Envision an internet experience in which a consumer’s online trolling is more like strolling down your typical Main Street. If they feel like catching a flick, they go to .movie. If they’re looking to treat themselves to a spa experience, they go to .spa.
It’s what Peter Dengate Thrush calls “a common sense expansion of the commercial world onto the internet,” and it got a lot closer to becoming a reality on Wednesday.
Executives from the Internet Corporation for Assigned Names and Numbers (ICANN) revealed at a press conference in London that the group has received 1,930 applications for new generic Top Level Domains (gTLDs). It announced who the applicants are and for which ‘strings’ (or extensions) they have filed.
A gTLD is an internet domain name extension, such as .com or .org. While there are currently 22 such ‘generics’ in the domain name system, ICANN created a program that allows businesses, communities and governments to apply for new gTLDs in the internet’s addressing system.
Dengate Thrush, former ICANN chairman and currently chairman of Top Level Domain Holdings, attended the press conference and later shared with Marketing what this announcement means for marketers.
Using a real estate analogy, he said that previously brands would have been tenants in the dot com space. As such, they didn’t have many rights and couldn’t, for example, choose who the registrars for a .com were. “All that changes when you are in the building yourself and it’s your shop,” he said.
In other words, if Nike owns .Nike, it can pick which registrars it wants to use and control things like the security levels.

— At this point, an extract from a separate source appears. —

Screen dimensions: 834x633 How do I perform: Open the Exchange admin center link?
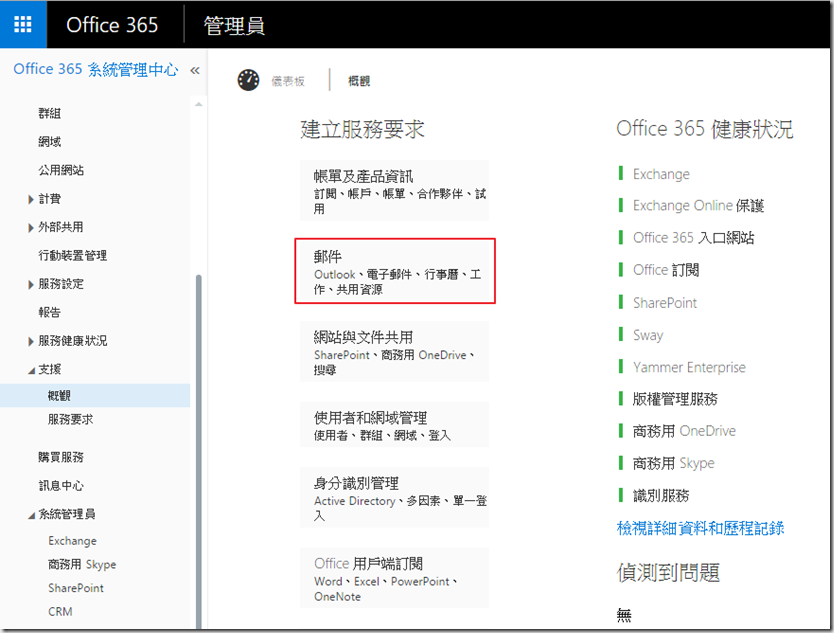[72, 541]
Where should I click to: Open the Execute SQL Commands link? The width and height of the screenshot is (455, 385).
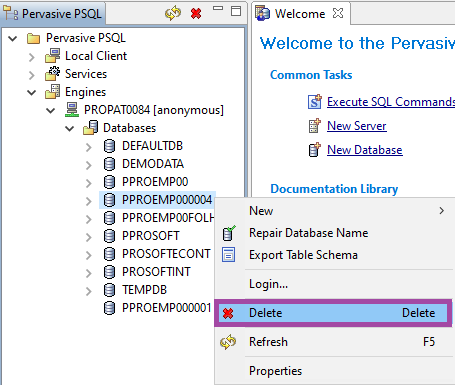point(391,102)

This, said Dengate Thrush, gives brand owners much more control over the uses and appearance of their brand, and also allows them to abandon “defensive registrations they’ve piled up in other places trying to play this whack-a-mole game with some of the infringers.”
It also benefits consumers in that “they know that if it ends in .nike, they’re dealing with the genuine article.”

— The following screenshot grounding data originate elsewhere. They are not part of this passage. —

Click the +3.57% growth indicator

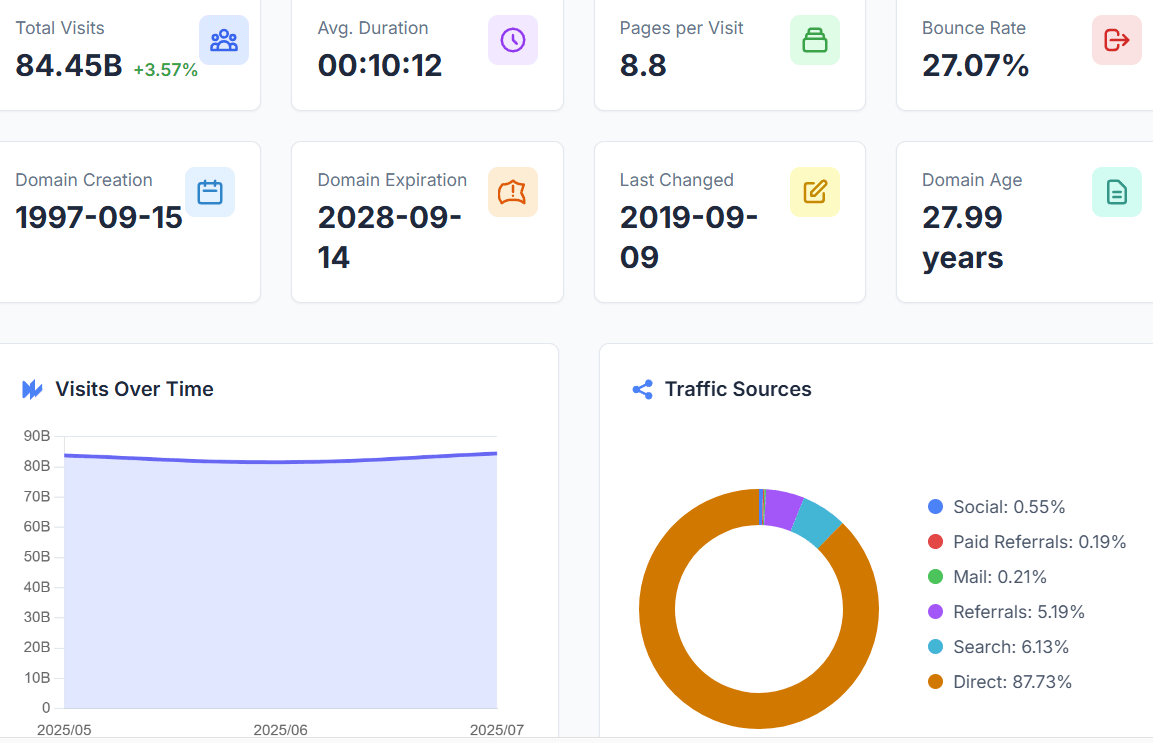166,69
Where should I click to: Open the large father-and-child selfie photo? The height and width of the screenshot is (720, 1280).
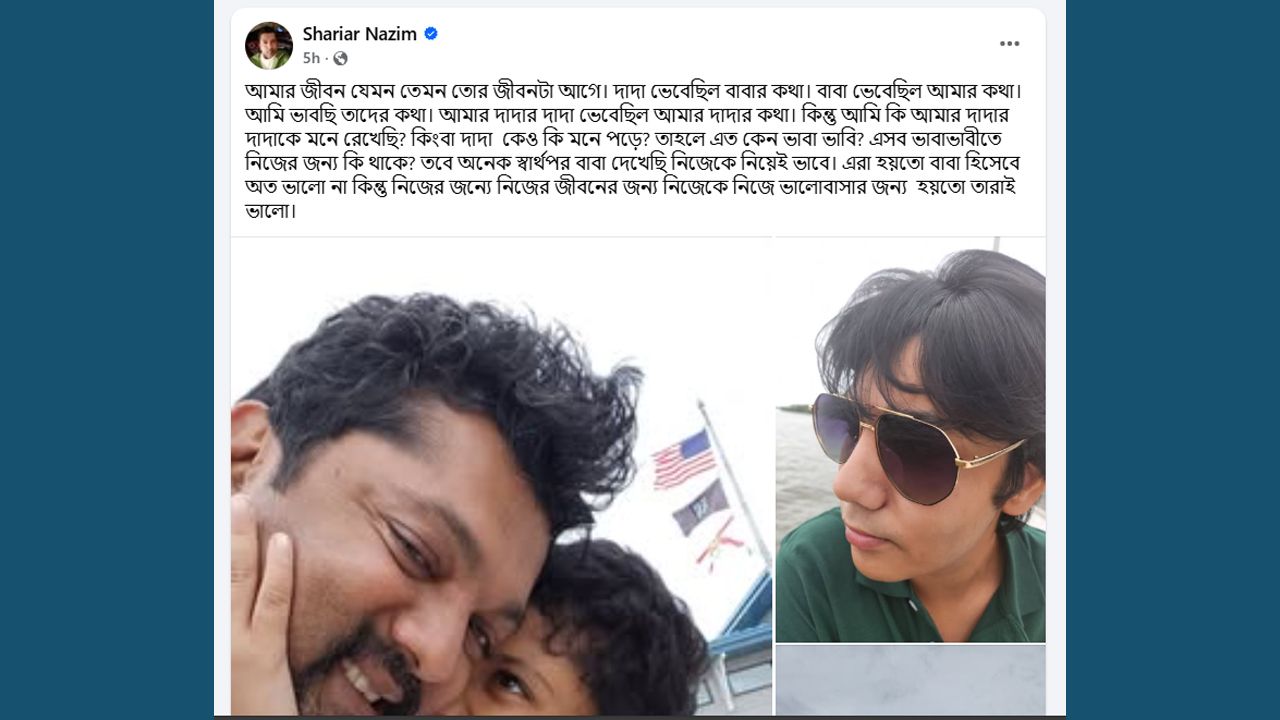point(501,476)
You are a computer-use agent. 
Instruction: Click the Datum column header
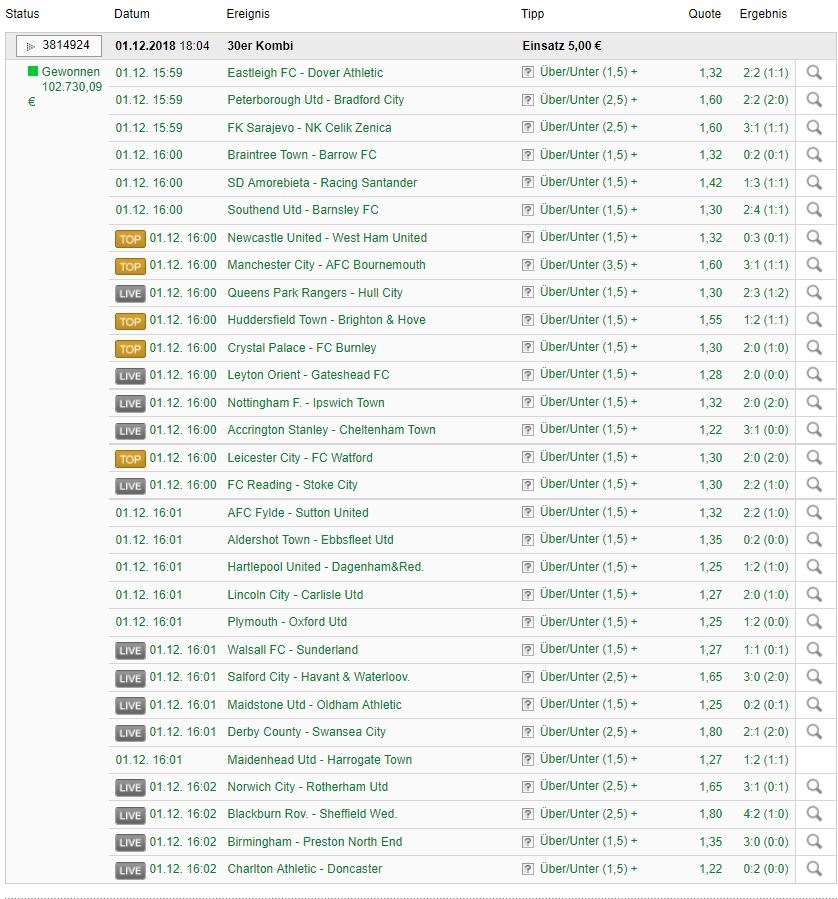click(132, 14)
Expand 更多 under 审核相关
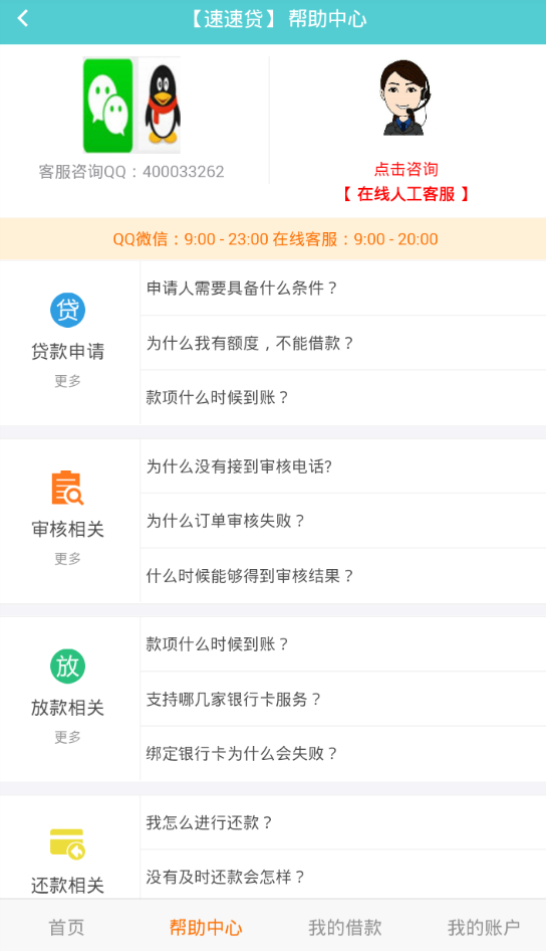 [67, 559]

The first round of applications (which were accepted up until May 30 after the application widow opened on Jan. 12, 2012) will now go through a 20-month evaluation process by ICANN, during which Dengate Thrush said background checks and the quality of the applicants’ registry platforms will be reviewed, as well as their financial plans.

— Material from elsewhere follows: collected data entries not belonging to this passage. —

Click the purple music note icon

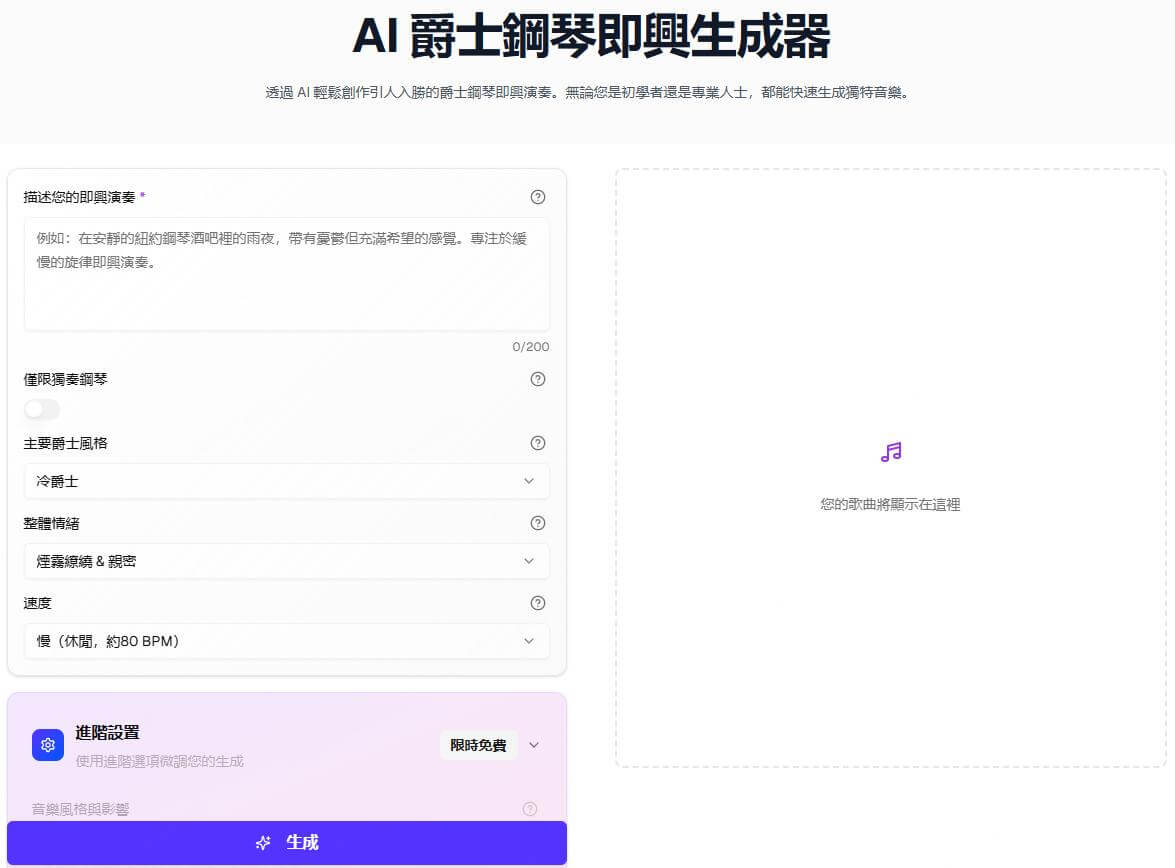tap(891, 452)
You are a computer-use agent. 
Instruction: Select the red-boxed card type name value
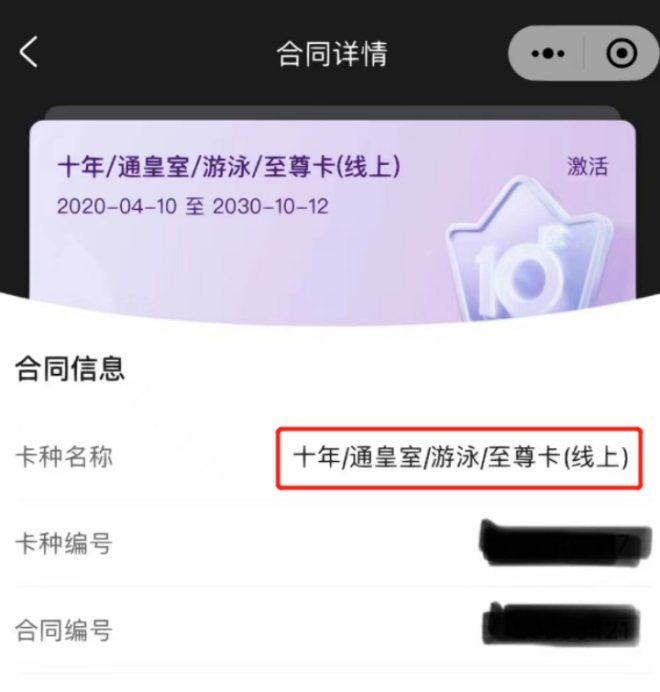pos(460,458)
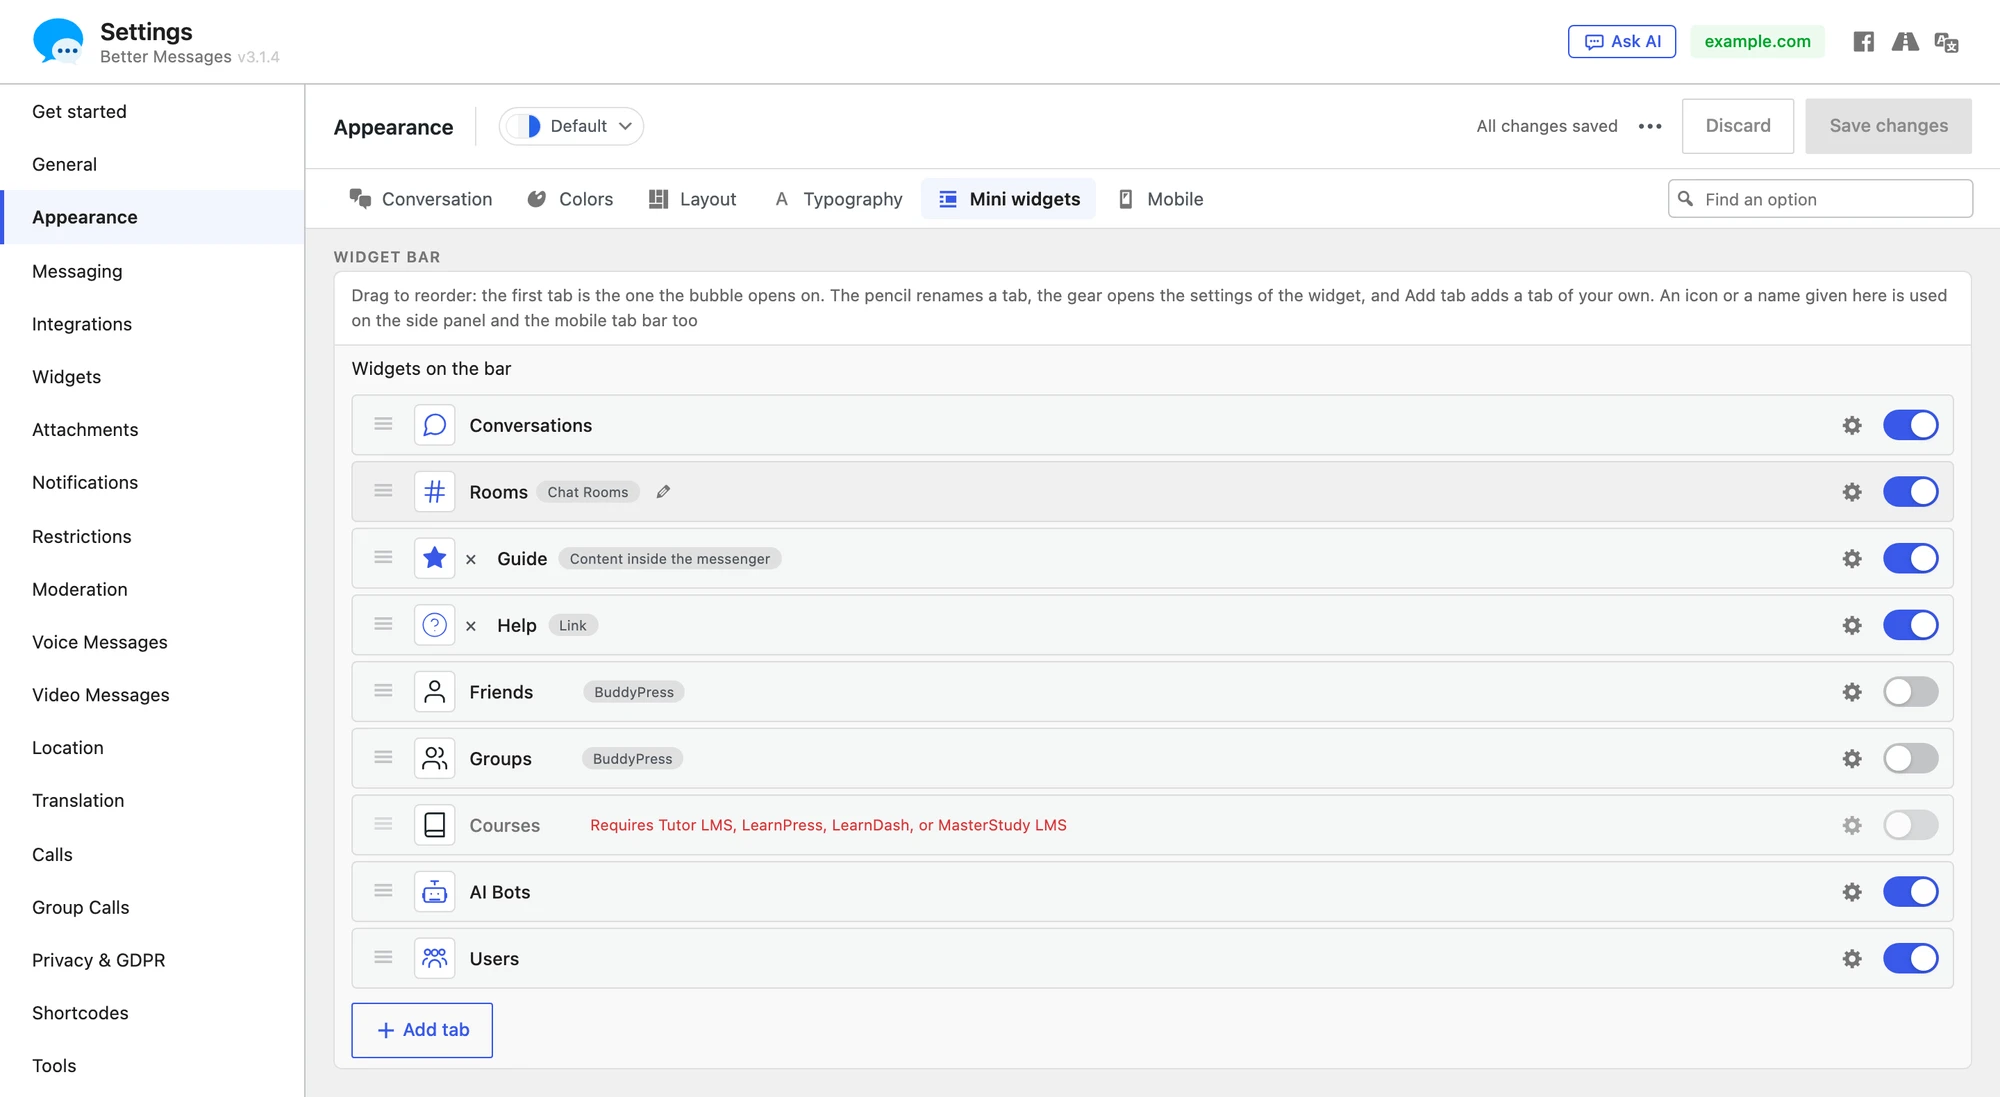
Task: Open the translation icon in the top bar
Action: tap(1946, 42)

Dengate Thrush advised that marketers and advertises apply to protect their own brands since it will be several years before the application process will be opened again like this. Otherwise, he said, your competitors could apply for the gTLD you want for your brand before you “and worse, there may be some people who’ve actually applied for the generic name for your industry, so if you’re making carpet, someone may well have applied for .carpet.”